Alf said:
* Steven T. Hatton:
Basically it means that the i/o functions should not do any translation
to/from external representation of the data: they should behave as they
really should have behaved by default, but unfortunately do not.
For example, a Windows text file has each line terminated by carriage
return + linefeed, as opposed to just linefeed in Unix, and in text mode
'\n' is translated accordingly for output, and these sequences are
translated to
'\n' on input -- in practice '\r' is carriage return and '\n' is
linefeed.
Yes. I am aware of DOS spiders. ^M is what it looks like in Emacs, and it
is never a nice thing to have in a tarball. dos2unix is a great tool.

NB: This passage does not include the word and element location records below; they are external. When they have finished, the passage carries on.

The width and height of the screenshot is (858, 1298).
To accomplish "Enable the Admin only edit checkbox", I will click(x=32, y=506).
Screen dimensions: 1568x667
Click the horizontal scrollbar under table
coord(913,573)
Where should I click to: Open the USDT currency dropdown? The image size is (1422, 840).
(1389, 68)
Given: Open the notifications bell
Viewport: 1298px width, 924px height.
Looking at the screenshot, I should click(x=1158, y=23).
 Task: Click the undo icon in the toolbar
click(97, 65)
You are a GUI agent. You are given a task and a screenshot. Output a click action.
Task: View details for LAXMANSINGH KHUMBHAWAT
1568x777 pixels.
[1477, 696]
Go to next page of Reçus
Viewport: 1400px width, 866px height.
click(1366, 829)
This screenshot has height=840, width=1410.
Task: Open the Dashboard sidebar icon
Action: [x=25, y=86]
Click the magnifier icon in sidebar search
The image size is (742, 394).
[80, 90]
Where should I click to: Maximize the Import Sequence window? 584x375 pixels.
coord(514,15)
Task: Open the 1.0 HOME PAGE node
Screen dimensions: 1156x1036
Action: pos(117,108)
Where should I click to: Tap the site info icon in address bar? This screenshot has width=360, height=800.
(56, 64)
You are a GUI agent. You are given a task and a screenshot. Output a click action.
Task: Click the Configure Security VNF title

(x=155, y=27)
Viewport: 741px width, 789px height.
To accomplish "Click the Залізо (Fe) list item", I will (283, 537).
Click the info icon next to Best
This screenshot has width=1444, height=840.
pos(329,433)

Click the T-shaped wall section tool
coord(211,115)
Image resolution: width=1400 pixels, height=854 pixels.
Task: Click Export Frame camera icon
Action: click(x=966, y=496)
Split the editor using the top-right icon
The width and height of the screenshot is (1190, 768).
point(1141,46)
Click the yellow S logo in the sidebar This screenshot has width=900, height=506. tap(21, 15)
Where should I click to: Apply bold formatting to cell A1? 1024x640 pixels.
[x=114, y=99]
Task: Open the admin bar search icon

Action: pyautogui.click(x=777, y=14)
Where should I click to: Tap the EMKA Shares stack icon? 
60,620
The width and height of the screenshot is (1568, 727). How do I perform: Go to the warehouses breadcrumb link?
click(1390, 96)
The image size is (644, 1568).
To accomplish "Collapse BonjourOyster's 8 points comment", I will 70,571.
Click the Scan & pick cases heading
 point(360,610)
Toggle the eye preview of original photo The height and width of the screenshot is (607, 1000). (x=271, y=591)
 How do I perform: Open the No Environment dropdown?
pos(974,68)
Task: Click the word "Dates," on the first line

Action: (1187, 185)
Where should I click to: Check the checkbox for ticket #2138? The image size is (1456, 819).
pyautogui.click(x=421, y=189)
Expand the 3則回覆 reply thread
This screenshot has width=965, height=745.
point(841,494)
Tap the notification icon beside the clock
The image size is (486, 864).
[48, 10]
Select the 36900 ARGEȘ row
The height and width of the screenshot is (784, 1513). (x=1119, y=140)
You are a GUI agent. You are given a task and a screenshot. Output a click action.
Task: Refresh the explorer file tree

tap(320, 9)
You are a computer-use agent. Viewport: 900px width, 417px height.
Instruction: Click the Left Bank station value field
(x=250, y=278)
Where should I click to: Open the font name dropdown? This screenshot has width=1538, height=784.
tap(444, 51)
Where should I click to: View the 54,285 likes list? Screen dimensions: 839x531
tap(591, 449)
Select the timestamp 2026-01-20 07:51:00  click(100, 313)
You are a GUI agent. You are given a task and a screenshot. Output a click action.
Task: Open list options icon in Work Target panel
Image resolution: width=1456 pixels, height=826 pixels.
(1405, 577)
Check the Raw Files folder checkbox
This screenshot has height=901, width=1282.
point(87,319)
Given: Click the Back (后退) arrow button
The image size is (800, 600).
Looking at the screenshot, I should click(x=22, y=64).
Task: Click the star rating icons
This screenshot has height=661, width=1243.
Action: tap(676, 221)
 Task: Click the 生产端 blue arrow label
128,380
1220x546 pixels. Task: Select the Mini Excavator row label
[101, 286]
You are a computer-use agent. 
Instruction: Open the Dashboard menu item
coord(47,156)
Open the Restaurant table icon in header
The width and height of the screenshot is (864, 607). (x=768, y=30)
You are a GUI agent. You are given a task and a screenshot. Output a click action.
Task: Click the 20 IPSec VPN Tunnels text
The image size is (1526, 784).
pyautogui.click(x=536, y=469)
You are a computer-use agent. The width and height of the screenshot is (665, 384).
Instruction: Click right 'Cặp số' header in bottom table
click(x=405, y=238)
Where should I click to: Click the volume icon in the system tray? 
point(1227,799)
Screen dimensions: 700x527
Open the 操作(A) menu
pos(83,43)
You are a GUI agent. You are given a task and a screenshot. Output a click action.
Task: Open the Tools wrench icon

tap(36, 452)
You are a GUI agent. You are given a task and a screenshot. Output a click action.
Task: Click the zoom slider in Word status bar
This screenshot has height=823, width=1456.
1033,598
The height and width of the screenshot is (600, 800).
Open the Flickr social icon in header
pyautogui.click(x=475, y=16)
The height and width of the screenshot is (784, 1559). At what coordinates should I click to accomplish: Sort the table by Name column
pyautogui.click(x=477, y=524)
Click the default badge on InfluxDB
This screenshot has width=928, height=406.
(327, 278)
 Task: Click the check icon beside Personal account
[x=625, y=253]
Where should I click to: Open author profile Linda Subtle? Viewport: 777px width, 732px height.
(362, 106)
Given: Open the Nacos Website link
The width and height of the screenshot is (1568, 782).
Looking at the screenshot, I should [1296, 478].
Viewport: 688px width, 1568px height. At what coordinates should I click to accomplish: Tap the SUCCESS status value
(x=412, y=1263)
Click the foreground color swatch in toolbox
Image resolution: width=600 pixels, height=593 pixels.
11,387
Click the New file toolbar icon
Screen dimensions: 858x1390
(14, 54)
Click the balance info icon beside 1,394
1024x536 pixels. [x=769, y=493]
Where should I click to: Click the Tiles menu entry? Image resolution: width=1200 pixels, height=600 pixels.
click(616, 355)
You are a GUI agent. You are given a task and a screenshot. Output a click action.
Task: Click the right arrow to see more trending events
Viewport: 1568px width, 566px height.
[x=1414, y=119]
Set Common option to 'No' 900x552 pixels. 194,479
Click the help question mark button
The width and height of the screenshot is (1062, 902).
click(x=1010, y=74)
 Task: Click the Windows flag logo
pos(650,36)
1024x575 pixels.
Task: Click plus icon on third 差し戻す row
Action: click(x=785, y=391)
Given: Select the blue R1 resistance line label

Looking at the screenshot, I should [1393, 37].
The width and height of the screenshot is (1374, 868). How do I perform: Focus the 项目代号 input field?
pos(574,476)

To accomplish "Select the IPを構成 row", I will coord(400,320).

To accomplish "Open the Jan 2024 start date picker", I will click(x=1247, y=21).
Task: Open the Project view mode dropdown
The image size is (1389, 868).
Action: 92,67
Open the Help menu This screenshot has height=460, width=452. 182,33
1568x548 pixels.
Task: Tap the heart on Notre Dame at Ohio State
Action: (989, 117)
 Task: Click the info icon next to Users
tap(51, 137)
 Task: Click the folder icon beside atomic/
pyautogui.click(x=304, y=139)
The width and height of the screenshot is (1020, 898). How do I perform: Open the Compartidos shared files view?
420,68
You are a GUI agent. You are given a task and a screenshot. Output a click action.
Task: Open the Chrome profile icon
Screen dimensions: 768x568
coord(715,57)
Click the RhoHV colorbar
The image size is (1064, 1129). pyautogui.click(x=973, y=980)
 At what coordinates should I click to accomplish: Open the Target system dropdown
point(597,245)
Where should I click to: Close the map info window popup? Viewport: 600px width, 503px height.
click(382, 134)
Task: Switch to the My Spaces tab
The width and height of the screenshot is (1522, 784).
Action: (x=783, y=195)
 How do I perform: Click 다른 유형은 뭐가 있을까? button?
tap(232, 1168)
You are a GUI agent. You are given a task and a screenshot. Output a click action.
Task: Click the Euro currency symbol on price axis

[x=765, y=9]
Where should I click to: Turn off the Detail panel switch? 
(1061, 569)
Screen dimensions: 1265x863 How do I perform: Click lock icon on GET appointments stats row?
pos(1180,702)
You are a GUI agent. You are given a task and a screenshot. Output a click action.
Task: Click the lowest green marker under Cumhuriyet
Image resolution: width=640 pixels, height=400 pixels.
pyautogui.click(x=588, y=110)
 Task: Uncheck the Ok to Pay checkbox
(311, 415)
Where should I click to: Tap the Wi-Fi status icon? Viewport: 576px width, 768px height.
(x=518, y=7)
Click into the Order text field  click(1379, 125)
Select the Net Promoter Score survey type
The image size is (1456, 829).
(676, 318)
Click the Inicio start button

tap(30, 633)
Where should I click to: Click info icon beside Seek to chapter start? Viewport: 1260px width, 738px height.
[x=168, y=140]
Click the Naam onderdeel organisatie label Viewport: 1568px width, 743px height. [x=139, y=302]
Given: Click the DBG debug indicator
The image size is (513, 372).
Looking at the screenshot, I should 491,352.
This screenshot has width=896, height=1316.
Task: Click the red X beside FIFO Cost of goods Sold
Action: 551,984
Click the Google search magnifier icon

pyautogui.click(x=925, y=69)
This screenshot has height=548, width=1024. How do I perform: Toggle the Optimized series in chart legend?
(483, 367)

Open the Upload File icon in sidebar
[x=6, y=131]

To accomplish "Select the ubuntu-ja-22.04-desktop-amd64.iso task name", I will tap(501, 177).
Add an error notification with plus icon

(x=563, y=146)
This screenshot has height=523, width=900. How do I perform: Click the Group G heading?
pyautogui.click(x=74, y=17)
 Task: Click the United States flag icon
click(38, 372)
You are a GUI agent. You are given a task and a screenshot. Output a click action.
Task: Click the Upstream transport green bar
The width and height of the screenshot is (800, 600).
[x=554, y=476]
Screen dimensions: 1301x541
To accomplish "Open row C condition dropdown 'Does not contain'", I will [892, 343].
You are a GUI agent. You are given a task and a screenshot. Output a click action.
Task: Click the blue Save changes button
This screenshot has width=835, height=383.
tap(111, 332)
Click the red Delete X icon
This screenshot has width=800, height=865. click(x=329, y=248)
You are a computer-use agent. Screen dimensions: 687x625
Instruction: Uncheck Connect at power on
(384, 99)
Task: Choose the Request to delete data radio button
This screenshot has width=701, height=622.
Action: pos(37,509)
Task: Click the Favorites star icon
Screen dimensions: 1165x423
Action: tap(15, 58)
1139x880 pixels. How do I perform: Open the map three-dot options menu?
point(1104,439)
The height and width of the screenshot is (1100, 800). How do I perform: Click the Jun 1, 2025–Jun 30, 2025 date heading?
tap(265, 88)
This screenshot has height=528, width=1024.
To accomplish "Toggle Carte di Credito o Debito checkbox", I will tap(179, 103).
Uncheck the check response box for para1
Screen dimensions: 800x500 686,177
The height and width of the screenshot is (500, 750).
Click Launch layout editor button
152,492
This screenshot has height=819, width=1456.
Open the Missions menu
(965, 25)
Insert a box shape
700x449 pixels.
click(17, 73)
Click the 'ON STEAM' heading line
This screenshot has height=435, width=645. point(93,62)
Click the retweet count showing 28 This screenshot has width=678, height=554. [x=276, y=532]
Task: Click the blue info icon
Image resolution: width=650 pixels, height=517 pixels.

Also, for example, in a Windows text file Ctrl Z denotes end-of-file.
That's useful for including a short descriptive text snippet at the start
of a binary file, but I suspect it was originally a misunderstanding of
the Unix shell command to send the current line immediately (which for an
empty
line means zero bytes, which in Unix indicates end-of-file). So in text
mode in Windows, a Ctrl Z might be translated to end-of-file on input.
Interestingly the C++ iostream utilities are so extremely badly designed
that you can't make a simple
copy-standard-input-to-standard-output-exactly program using only the
standard C++ library, on systems where this is meaningful but text
translation occurs in text mode.
I'm now wondering if I really understood. If I read "characters" from a
std::istream, it goes into an error state when it hits an EOF. That's why
stuff like this works (when it works)
std::vector<float_pair> positions
(istream_iterator<float_pair> (file),
(istream_iterator<float_pair> ()));
I don't believe binary files are terminated by a special character, but I
could be wrong (again).
Take this example:
####################################
Thu Jul 28 06:03:39:> cat main.cpp
#include <fstream>
#include <vector>
#include <iterator>
#include <iostream>
#include <sstream>
using namespace std;
main(int argc, char* argv[]){
if(argc<2) { cerr << "give me a file name" << endl; return -1; }
ifstream file (argv[1],ios::binary);
if(!file) { cerr << "couldn't open the file:"<< argv[1] << endl; return
-1; }
std::vector<unsigned char> data;
copy(istream_iterator<unsigned char>(file)
, istream_iterator<unsigned char>()
, back_inserter(data));
cout<<"read "<<data.size()<<"bytes of data"<< endl;
file.clear();
file.seekg(0,ios::beg);
ostringstream oss;
oss << file.rdbuf();
cout<<"read "<<oss.str().size()<<"bytes of data"<< endl;
}
Thu Jul 28 06:10:21:> g++ -obinio main.cpp
Thu Jul 28 06:13:04:> ./binio binio
read 22075bytes of data
read 22470bytes of data
##########################
Notice the second output is larger than the first.
Of course, the religious C++'ers maintain that that shouldn't be possible
anyway because you can't do it on, say, a mobile phone, where C++ could be
used for something, but then they forget that i/o is there for a reason.
I suspect there are "political" reasons things turned out the way they did.
I really don't know how much of a performance hit it would be if certain
platforms had to do some extra endian shuffling. I do believe the lack of
real binary I/O in the Standard Library is an unexpected inconvenience.
Stroustrup bluntly states that binary I/O is beyond the scope of C++
Standard, and beyond the scope of TC++PL(SE). §21.2.1
Here's an interesting observation:
compiled with gcc 3.3.5
-rwxr-xr-x 1 hattons users 40830 2005-07-28 06:22 binio-3.3.5
compiled with gcc 4.0.1
-rwxr-xr-x 1 hattons users 22470 2005-07-28 06:23 binio-4.0.1
And 4.0.1 produces (much) faster code as well.